本年度の募集から喫煙者は採用しないと明らかにした河野学長=長崎市文教町、長崎大

 長崎大は19日、本年度の教職員募集から「喫煙者」は採用しないと明らかにした。「受動喫煙から学生と教職員を守るため」としているが、学生からは「非喫煙者の嗜好(しこう)の押し付けではないか」との声も聞かれた。同大によると、国立大では初めての試みとみられるという。

 河野茂学長が定例会見で明らかにした。河野学長は「無煙化環境の促進に向け努力を重ね、喫煙とは無縁の状態で学生を社会に送り出したい」と述べた。

 教職員採用の募集要項には「喫煙者を採用しない」との趣旨の文言を盛り込み、採用面接時に喫煙の有無を確認する。また現在勤めている教職員の喫煙者にも禁煙を促し、5月からは学内に設置する禁煙外来に通院できる。同大の教職員は約4千人で、昨年8月時点の喫煙率は7.8%という。

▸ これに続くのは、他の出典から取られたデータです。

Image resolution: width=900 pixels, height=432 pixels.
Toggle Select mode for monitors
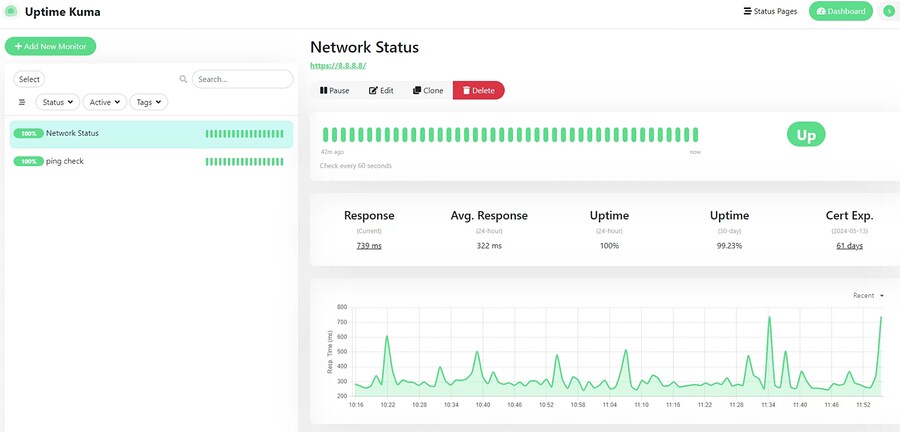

 この取り組みについて、大阪府堺市の市民団体「『子どもに無煙環境を』推進協議会」の野上浩志代表理事は「学生が受動喫煙にさらされる機会がなくなる」と評価。民間企業でも喫煙者の不採用が広がっているとして「学生を喫煙環境から遠ざけることでたばこを吸わない学生が増えるだろう。たばこを吸わない方が学生の就職の選択肢も広がる」と指摘する。

 一方、この日、学内の喫煙所でたばこを吸っていた大学関係者は「仕方がない。たばこはやめようと思う」と苦笑い。喫煙者の同大3年の男子学生(20)は「趣味や嗜好は人それぞれで好きなように生きればいい。学生としては、教員がたばこを吸わないことよりも、面白い講義をしてくれることの方が重要。応募者が減って講義のレベルが下がらないか」と懸念する。

 法令上の“差別”に当たらないのか。厚生労働省雇用開発企画課は「採用募集で非喫煙を条件にすることを規制する法令はない。喫煙者を不採用としても法令違反にはならない」としている。

 また同大は既に敷地の一部を禁煙としているが、8月から全面禁煙とし、屋外の喫煙所はなくなるという。